I use Transparent Data Encryption (TDE) for postgresql. I want to store cipher key for my database in Vault. I have a program that execute automatically and get key from key storage when I carry out request to DB. This program print key in stdout and TDE module take it and get data from DB. If hacker get access to my postgresql server, he can run my program and get key. How can I do to Vault give key when it happen automatically and doesn’t give key when hacker run program?

You can’t.

If the postgresql server has a secret that allows it to authenticate to Vault, and the hacker has gained access to that secret, Vault has no way to tell the difference between postgresql and the hacker.

Thank you. Is there another way to store the secret so that a hacker doesn’t get access to the key?

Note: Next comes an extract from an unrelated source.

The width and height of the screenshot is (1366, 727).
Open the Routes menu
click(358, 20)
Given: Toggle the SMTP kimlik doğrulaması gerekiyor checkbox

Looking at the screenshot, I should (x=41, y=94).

Run the program from another server, so that a hacker who’s only been able to access the database server can’t read the data?

Anyway I or my program get cipher key into stdout. Hacker who’s only been able to access the database server can run this program and see key in console. Then he will download database and decrypt it. What should I do so that preserve my data?

Based what you have told us so far, the database software needs the key.

By definition, then, if the hacker has penetrated to the point they can successfully impersonate the database software, the hacker can also get the key.

There’s nothing you can do about that, it’s pure logic.

Is using Transparent Data Encryption insecure?

No, but no security system can protect against everything.

There is a big difference between protecting against someone stealing a hard drive and someone compromising a running system, for example.

The best anyone can do is mitigate the most likely & most disruptive/costly/legally problematic issue, and ensure there is sufficient monitoring & support to detect things that shouldn’t be happening.

Another way to put it, is this:

By choosing Transparent Data Encryption, you have chosen to give possession of the key to the database software… and any hackers who can successfully impersonate the database software or read where it temporarily stores the key.

That was the trade-off that was accepted to make the encryption transparent to the clients of the database.